### Prompt:
Reproduce the entries verbatim, starting at the first line and ending with the line that contains "center [286, 460].".
::: Information supplied
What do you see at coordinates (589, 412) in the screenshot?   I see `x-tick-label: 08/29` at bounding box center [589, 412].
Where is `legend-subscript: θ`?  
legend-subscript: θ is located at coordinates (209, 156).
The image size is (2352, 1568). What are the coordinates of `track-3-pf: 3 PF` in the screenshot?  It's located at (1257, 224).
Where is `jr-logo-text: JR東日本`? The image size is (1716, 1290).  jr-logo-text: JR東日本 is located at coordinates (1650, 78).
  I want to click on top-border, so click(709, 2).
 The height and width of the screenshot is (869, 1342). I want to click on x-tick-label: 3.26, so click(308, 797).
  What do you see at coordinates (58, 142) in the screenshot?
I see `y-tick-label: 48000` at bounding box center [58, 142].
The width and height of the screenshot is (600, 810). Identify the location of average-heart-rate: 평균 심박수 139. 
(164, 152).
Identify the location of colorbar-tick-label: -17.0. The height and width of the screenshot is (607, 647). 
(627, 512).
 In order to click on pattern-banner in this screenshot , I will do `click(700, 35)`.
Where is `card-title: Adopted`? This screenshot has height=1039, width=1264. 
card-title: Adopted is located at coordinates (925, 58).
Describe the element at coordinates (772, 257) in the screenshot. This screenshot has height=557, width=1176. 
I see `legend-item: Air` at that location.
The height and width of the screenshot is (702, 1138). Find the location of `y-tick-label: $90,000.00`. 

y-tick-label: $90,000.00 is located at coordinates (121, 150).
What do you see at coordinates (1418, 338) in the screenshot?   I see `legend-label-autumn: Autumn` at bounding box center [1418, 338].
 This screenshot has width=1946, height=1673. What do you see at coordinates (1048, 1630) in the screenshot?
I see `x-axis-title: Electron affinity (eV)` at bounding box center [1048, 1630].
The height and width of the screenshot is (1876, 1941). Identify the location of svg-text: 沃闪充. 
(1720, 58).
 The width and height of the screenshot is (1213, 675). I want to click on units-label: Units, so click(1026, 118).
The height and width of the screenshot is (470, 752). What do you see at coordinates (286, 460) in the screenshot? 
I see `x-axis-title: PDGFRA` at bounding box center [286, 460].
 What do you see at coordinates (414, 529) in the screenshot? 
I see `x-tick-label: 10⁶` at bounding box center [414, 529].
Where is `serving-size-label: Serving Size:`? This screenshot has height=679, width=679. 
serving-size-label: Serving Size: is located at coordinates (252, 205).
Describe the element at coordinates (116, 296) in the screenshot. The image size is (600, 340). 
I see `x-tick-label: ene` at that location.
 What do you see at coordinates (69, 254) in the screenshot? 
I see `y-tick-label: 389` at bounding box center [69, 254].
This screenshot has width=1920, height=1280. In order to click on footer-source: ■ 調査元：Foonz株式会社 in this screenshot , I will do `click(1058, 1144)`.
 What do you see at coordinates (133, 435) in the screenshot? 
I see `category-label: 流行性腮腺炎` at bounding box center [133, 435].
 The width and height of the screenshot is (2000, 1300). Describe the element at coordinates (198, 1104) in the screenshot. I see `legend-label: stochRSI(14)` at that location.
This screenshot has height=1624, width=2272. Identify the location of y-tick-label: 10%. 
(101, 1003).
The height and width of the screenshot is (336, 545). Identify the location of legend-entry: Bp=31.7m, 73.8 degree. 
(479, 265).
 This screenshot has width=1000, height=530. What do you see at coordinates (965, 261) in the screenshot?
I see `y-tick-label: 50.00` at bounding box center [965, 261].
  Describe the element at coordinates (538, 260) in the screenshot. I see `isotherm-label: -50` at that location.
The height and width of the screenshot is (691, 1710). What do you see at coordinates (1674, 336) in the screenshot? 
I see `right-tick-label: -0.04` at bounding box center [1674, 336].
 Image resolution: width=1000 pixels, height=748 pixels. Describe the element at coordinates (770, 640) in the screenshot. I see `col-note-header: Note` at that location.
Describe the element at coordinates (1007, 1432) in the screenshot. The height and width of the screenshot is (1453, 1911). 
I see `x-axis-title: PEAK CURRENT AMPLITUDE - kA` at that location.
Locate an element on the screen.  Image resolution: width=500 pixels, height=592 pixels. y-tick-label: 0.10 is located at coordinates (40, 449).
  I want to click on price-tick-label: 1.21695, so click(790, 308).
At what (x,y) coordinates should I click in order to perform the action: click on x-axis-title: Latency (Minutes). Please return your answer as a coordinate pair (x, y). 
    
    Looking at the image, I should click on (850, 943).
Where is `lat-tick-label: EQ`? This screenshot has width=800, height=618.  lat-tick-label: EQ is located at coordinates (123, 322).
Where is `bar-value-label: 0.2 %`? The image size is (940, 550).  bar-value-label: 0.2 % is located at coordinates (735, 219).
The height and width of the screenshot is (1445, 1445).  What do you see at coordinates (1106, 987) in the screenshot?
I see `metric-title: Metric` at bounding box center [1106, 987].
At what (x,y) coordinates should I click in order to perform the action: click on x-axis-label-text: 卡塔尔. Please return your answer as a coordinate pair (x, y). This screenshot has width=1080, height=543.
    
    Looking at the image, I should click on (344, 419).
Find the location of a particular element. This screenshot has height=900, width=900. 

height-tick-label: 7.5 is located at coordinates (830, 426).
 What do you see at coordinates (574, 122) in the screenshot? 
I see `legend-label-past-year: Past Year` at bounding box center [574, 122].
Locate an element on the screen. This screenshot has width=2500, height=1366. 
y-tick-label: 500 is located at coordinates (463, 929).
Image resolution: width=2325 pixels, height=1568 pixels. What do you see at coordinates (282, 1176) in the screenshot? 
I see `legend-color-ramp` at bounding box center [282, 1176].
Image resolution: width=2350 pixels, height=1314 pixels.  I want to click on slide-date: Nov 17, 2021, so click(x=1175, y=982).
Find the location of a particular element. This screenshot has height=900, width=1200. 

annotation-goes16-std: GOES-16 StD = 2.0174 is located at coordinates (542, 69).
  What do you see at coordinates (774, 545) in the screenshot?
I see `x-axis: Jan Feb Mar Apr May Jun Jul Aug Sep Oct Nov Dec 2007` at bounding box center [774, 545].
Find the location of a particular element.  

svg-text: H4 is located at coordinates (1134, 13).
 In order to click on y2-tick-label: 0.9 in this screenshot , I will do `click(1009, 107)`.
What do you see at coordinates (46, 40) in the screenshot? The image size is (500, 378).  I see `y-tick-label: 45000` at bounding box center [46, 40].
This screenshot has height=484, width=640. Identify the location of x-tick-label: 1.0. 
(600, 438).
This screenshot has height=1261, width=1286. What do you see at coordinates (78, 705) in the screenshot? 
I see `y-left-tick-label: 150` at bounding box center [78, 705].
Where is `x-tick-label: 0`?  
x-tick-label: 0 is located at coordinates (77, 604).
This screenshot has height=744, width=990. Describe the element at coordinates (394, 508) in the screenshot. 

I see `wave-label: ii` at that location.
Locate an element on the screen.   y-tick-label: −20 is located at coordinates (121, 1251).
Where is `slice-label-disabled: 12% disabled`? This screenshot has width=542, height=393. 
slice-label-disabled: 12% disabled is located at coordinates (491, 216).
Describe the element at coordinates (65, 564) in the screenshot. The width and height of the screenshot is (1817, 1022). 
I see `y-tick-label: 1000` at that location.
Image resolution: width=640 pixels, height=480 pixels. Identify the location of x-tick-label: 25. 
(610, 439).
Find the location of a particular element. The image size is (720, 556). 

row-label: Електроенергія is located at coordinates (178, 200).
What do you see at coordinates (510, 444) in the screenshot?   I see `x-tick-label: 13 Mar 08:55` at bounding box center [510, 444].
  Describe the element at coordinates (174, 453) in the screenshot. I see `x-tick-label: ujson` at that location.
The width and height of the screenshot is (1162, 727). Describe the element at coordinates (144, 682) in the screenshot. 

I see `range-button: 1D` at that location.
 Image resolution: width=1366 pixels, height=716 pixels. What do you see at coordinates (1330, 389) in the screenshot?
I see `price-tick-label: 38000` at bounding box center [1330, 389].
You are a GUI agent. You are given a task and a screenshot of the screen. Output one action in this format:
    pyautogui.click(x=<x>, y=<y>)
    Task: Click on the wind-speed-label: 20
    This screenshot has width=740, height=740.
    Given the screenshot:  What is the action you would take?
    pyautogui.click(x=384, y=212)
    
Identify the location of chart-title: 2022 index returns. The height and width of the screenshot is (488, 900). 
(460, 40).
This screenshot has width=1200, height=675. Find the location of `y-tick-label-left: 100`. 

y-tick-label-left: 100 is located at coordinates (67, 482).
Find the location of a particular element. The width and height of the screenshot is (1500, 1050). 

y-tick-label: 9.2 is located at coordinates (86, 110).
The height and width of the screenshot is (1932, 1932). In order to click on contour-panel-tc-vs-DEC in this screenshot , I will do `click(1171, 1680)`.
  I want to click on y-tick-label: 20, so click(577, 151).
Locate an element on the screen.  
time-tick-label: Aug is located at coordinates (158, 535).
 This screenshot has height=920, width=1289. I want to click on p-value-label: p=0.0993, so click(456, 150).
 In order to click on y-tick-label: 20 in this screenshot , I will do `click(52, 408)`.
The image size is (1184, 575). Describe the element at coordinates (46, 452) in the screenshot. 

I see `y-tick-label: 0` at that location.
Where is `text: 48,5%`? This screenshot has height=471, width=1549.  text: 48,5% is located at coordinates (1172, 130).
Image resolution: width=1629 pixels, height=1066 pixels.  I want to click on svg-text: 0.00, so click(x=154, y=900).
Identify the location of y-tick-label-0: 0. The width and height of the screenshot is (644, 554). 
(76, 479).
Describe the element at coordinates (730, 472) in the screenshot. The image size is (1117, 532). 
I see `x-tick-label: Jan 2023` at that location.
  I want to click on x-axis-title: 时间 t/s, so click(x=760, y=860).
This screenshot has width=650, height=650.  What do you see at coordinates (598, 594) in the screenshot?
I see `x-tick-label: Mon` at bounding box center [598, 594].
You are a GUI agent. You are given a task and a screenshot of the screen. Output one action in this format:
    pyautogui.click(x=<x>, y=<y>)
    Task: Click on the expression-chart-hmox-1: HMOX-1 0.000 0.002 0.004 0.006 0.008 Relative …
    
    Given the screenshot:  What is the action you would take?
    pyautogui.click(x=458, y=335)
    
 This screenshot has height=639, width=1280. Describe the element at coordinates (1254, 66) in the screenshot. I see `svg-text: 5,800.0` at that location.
::::::
### Completed task:
What do you see at coordinates (589, 412) in the screenshot?   I see `x-tick-label: 08/29` at bounding box center [589, 412].
Where is `legend-subscript: θ`?  
legend-subscript: θ is located at coordinates (209, 156).
The image size is (2352, 1568). What are the coordinates of `track-3-pf: 3 PF` in the screenshot?  It's located at (1257, 224).
Where is `jr-logo-text: JR東日本`? The image size is (1716, 1290).  jr-logo-text: JR東日本 is located at coordinates (1650, 78).
  I want to click on top-border, so click(709, 2).
 The height and width of the screenshot is (869, 1342). I want to click on x-tick-label: 3.26, so click(308, 797).
  What do you see at coordinates (58, 142) in the screenshot?
I see `y-tick-label: 48000` at bounding box center [58, 142].
The width and height of the screenshot is (600, 810). Identify the location of average-heart-rate: 평균 심박수 139. 
(164, 152).
Identify the location of colorbar-tick-label: -17.0. The height and width of the screenshot is (607, 647). 
(627, 512).
 In order to click on pattern-banner in this screenshot , I will do `click(700, 35)`.
Where is `card-title: Adopted`? This screenshot has height=1039, width=1264. 
card-title: Adopted is located at coordinates (925, 58).
Describe the element at coordinates (772, 257) in the screenshot. This screenshot has height=557, width=1176. 
I see `legend-item: Air` at that location.
The height and width of the screenshot is (702, 1138). Find the location of `y-tick-label: $90,000.00`. 

y-tick-label: $90,000.00 is located at coordinates (121, 150).
What do you see at coordinates (1418, 338) in the screenshot?   I see `legend-label-autumn: Autumn` at bounding box center [1418, 338].
 This screenshot has width=1946, height=1673. What do you see at coordinates (1048, 1630) in the screenshot?
I see `x-axis-title: Electron affinity (eV)` at bounding box center [1048, 1630].
The height and width of the screenshot is (1876, 1941). Identify the location of svg-text: 沃闪充. 
(1720, 58).
 The width and height of the screenshot is (1213, 675). I want to click on units-label: Units, so click(1026, 118).
The height and width of the screenshot is (470, 752). What do you see at coordinates (286, 460) in the screenshot? 
I see `x-axis-title: PDGFRA` at bounding box center [286, 460].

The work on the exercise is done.